### PASSAGE TO READ
DUI Defense Strategies
Can DUI Cases Be Successfully Defended ?
For many who are arrested and charged for DUI in California it feels like you are being falsely accused. Many people we speak to us about their DUI case report sincerely that they did not feel intoxicated.
What you should do if you are being charged with a DUI?
What are your options if you feel like you are not guilty of the charges?
What are your options if you do think you are guilty?
Can DUI charges be effectively defended against?
The simply answer to this question is “YES.” Below is some information on DUI Defense strategies.
Three Main DUI Defense Strategies
There are Three primary ways to defend against DUI charges. These are:
1. Suppression of the Evidence
2. Disprove an Element of the Offense or Establish Reasonable Doubt as to one of the elements.
3.Establlish a Legal Defenses
#1 Suppression of Evidence
One of the ways that DUI cases can be defended against are through suppression motions. Under the United State Constitution certain rights such as the right against unreasonable search and seizure (4th Amendment) and the right against self-incrimination (5th Amendment) apply directly to many DUI cases. In many instances, law enforcement violate these important constitutional rights during the course of a DUI investigation and arrest. The remedy for such a violation is that the judge will suppress, exclude, or throw out the evidence that the police obtained as a result of this constitutional violation. Therefore, by having evidence that was critical to the prosecution’s case against you, thrown out, you can sometimes avoid a DUI conviction. This gets into some very technical and ever evolving aspects of the law. If one of the following applies to you, you may have a valid “suppression issue:
1. If you think you were stopped or arrested without probable cause.
2. If the police officer never saw you drive.
3. If you believe your confessions are being used against you.
4. If you refused a blood test, and the police forced a blood draw without your consent, without first obtaining a warrant.
If one of the four scenarios listed above applies to you then please contact us immediately for a FREE case evaluation at (916) 277-8299.
#2 Disproving an Element of the Offense or Establishing Reasonable Doubt
The district attorney in a DUI case carries the burden of proving each element of the crime Essentially the District Attorney must establish that you were:
1. Driving a Motor Vehicle
2. Driving While Simultaneously impaired by Alcohol or Drugs, or both.

### ENTRIES PROVIDED
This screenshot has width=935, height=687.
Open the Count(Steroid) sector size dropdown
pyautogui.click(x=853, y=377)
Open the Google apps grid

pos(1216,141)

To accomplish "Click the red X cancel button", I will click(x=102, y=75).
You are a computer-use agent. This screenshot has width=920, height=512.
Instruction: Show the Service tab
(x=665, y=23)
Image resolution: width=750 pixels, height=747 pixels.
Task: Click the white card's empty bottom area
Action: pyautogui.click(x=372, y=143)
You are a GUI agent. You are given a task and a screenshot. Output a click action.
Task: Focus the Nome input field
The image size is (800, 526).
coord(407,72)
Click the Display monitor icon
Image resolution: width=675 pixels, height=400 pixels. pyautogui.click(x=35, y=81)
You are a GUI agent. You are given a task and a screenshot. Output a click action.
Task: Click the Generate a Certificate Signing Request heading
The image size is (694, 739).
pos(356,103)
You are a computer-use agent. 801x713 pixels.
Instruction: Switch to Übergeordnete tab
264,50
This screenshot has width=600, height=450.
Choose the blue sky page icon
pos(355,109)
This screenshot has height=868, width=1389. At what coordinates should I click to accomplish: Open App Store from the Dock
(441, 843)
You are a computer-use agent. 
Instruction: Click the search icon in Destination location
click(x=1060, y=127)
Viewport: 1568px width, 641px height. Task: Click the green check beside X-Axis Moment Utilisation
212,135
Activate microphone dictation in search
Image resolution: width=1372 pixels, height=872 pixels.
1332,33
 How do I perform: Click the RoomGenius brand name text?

### WRITTEN EXERCISE A
According to the DUI defense page, which situations may indicate a valid suppression issue? List all of them.
### WRITTEN EXERCISE B
Carry the DUI defense page forward from its final line, in the same style.
The entries were taken from a different source than the DUI defense page.

### EXPECTED OUTPUT A
1. You think you were stopped or arrested without probable cause.
2. The police officer never saw you drive.
3. You believe your confessions are being used against you.
4. You refused a blood test, and the police forced a blood draw without your consent and without first obtaining a warrant.

### EXPECTED OUTPUT B
If you can disprove one of these elements, or if you can successfully raise reasonable doubt as to the reality of one of these elements then the district attorney will have failed to make his case and you should avoid a conviction.
Given this, there a few ways to defend against a DUI charge including:
1. Establish that you were not driving, or establish reasonable doubt as to whether you were driving.
2. Establish that you were not under the influence, or impaired, or establish reasonable doubt as to whether you are impaired.
3. Establish that impairment and driving did not coincide, or raise doubt that you were simultaneously driving while impaired.
No Drive Defense
The type of defense listed under number one above is what is commonly referred to by DUI Attorneys as the “No Drive Defense.” Anytime a DUI investigation begins with a situation in which the police officer did not see you driving, or actually pull you over (for example you are found sleeping in your parked car) then the facts should be analyzed to determine whether or not it can be proved that you were ever driving the vehicle. If the district attorney cannot prove that you were driving the vehicle then they cannot make their case against you for a DUI conviction.
Not Legally Impaired
Number 2 above describes cases in which your defense is that you were not actually under the influence. A person is considered “under the influence” when as a result of drinking alcohol or taking some type of drug, or a combination of the two, his or her physical or mental abilities are impaired to such a degree that he or she no longer has the ability to drive the vehicle with caution characteristic of a sober person of ordinary prudence under similar circumstances.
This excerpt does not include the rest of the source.